Reputation: 63
For a 2d game I need to draw many textured quads each frame. They do not share any vertexes and should should be considered to have a random location that change every frame. As I am using opengl 3+ I can no longer use quads (it has been removed). I could instead use 2 triangles to make each quad but this would create a large amount of redundant reused data being passed to the GPU each frame. So I was wondering what would be the best way to achieve my goal?
I could create a geometry shader and simply pass it the quads top left point as well as it's width, height and texture position. The shader could then create the 2 triangles.
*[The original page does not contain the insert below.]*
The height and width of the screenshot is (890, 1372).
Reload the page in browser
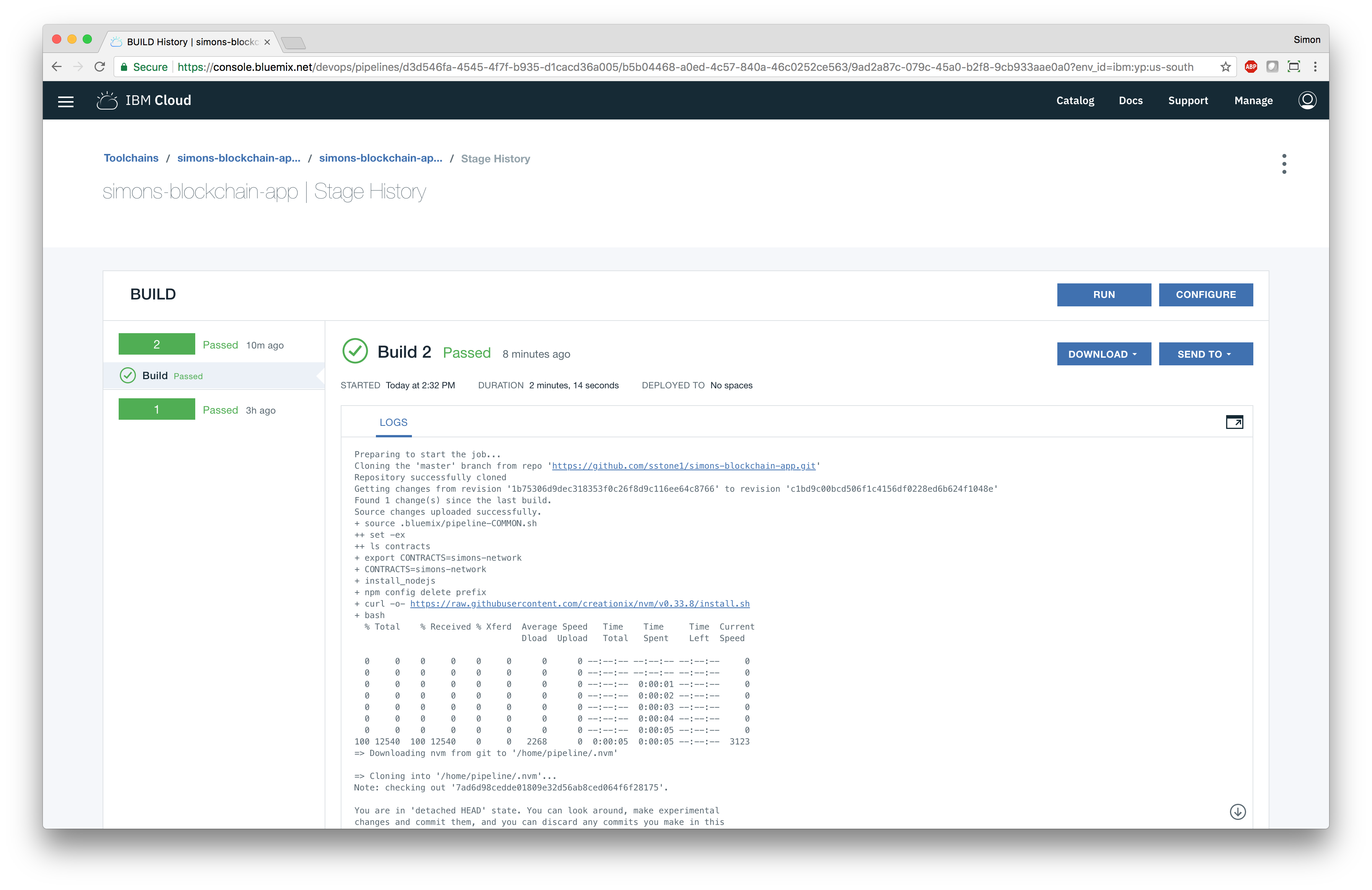click(100, 67)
However I think this would be quite slow?
Upvotes: 0
Views: 942
Reputation: 48347
You have two potential methods:
You probably should not use a geometry shader. They typically aren't meant to be run every frame, although they certainly can be. You get some benefits, particularly very little memory bandwidth being used, but the hardware requirements are significantly higher and the APIs are much stricter. If your data is coming from CPU calculation that can be optimized on there, you may also end up with better performance; at best you'll have to either translate the calculations or download the data to video memory.
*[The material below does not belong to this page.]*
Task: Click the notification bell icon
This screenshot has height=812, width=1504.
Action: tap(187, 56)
You absolutely do not want to calculate two triangles from the geometry shader, unless you mean two per square. The main benefit of shaders is parallelism, so you'd want to run through as many squares as possible and draw those in large batches. Batching will almost always give you a performance boost, and there are a variety of ways to do it. Things like changing the transforms in the API are terribly slow and best avoided (probably not much of an issue if you're on 3.0+, but it used to be a huge one).